GPM: Generative Password Manager.
Project description
GPM: Generative Password Manager
Stateless password manager, powered by ML neural networks.
Password management is up there with cookie popups and ads, a major pain in the ass.
Turns out you don't need to manage passwords, they can all be derived from a single master key. Here's an elegant implementation using tools from the AI field.
Features
Passwords are never stored, so they can't be leaked
Passwords are never transmitted, there is no need to sync devices
All the passwords are generated from a single master key
Principle
Contrary to traditional password managers, the passwords are not saved on disk: they are (re)generated each time.
The master key is encoded and used as seed to initiate the random number generator. Thanks to this generator, the tensor weights of a MLP are filled.
This MLP model then takes the login information as input and outputs a password.
Even though the process generates high entropy passwords, it is deterministic and will always output the same password for a given login.
Usage
Only 3 arguments are required:
python gpm/main.py --key 'never seen before combination of letters' --target 'http://example.com' --id 'user@e.mail'
# YRLabEDKqWQrN6JF
- the master key
- the login target
- the login id
If they are not specified on the command line, the user will be prompted during the execution:
python gpm/main.py
# > Master key:
# never seen before combination of letters
# > Login target:
# http://example.com
# > Login id:
# user@mail.com
The full list of parameters is the following:
Generate / retrieve the password matching the input information
optional arguments:
-h, --help show this help message and exit
--key MASTER_KEY, -k MASTER_KEY the master key (all ASCII)
--target LOGIN_TARGET, -t LOGIN_TARGET the login target (URL, IP, name, etc)
--id LOGIN_ID, -i LOGIN_ID the login id (username, email, etc)
--length PASSWORD_LENGTH, -l PASSWORD_LENGTH the length of the password (default 16)
--nonce PASSWORD_NONCE, -n PASSWORD_NONCE the nonce of the password
--lower, -a exclude lowercase letters from the password
--upper, -A exclude uppercase letters from the password
--digits, -d exclude digits from the password
--symbols, -s include symbols in the password
Process Overview
The user provides:
- a master key
- the login informations:
- target URL
- user ID
- the password properties:
- its length
- the composition of its vocabulary (upper / lower letters, numbers, symbols)

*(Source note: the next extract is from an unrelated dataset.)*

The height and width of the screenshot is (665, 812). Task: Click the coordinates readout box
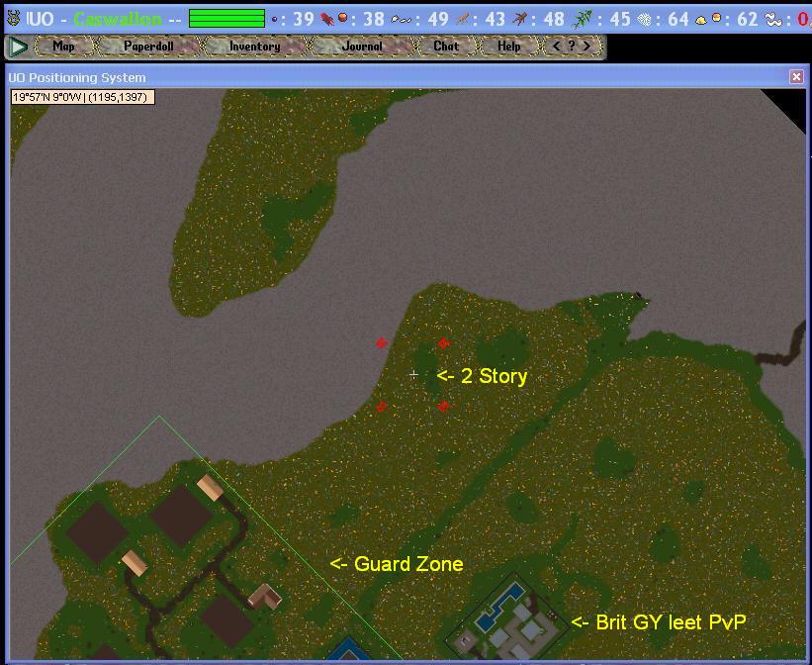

- a nonce, to allow multiple passwords per website
These inputs are then processed:
- setup the hyper-parameters:
- use the whole ASCII table as input vocabulary and save its shape
- compose the output vocabulary and save its shape
- cast the master key into an integer seed
- preprocess / clean the string inputs:
- remove unwanted characters
- normalize the strings
- encode the inputs as a sequence tensor X for the MLP:
- map the input characters to integers
- add entropy to avoid repetitions in the output
- format as a tensor
- create the model corresponding to the hyper-parameters
- sample / generate the password as a tensor Y
- decode the probability tensor Y into an actual password string
0. Setup The Hyper Parameters
The generative function is a MLP: it is defined by hyper-parameters.

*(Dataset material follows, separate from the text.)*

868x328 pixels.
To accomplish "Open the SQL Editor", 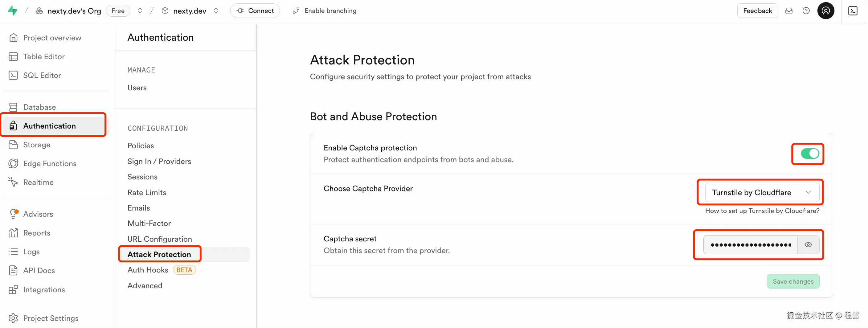I will 42,75.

- the seed for the random number generators
- the tensor shapes
- the input vocabulary (all the ASCII characters)
- the output vocabulary (alpha / numbers / symbols)
- the password length, which is the length of the sampling
Some of these are fixed:
# size of the input / output vocabularies
N_INPUT_DIM = len(INPUT_VOCABULARY)
N_OUTPUT_DIM = N_INPUT_DIM
# shapes of the inner layers of the MLP
N_CONTEXT_DIM = 8
N_EMBEDDING_DIM = 128
# default properties of the password
N_PASSWORD_DIM = 16
N_PASSWORD_NONCE = 1
Only N_OUTPUT_DIM, N_PASSWORD_DIM and N_PASSWORD_NONCE can be overwritten by the user.
0.1. Defining the Input Vocabulary
The inputs are projected on the ASCII table, all unicode characters are ignored.
This vocabulary is fixed, whatever the user typed:
INPUT_VOCABULARY = ''.join(chr(__i) for __i in range(128))
0.2. Composing The Output Vocabulary
The output vocabulary dictates the composition of the model output, IE the password.
This vocabulary can contain:
- lowercase letters
- uppercase letters
- digits
- ASCII symbols, apart from the quotes
"and'
VOCABULARY_ALPHA_UPPER = ''.join(chr(__i) for __i in range(65, 91)) # A-Z
VOCABULARY_ALPHA_LOWER = VOCABULARY_ALPHA_UPPER.lower() # a-z
VOCABULARY_NUMBERS = '0123456789' # 0-9
VOCABULARY_SYMBOLS = ''.join(chr(__i) for __i in range(33, 48) if chr(__i) not in ["'", '"']) # !#$%&\()*+,-./
It is generated from the user preferences with:
def compose(lower: bool=True, upper: bool=True, digits: bool=True, symbols: bool=False) -> str:
return sorted(set(lower * VOCABULARY_ALPHA_LOWER + upper * VOCABULARY_ALPHA_UPPER + digits * VOCABULARY_NUMBERS + symbols * VOCABULARY_SYMBOLS))
By default it is:
''.join(compose(1, 1, 1, 0))
# '0123456789ABCDEFGHIJKLMNOPQRSTUVWXYZabcdefghijklmnopqrstuvwxyz'
Another possibility would be to form the password out of whole words.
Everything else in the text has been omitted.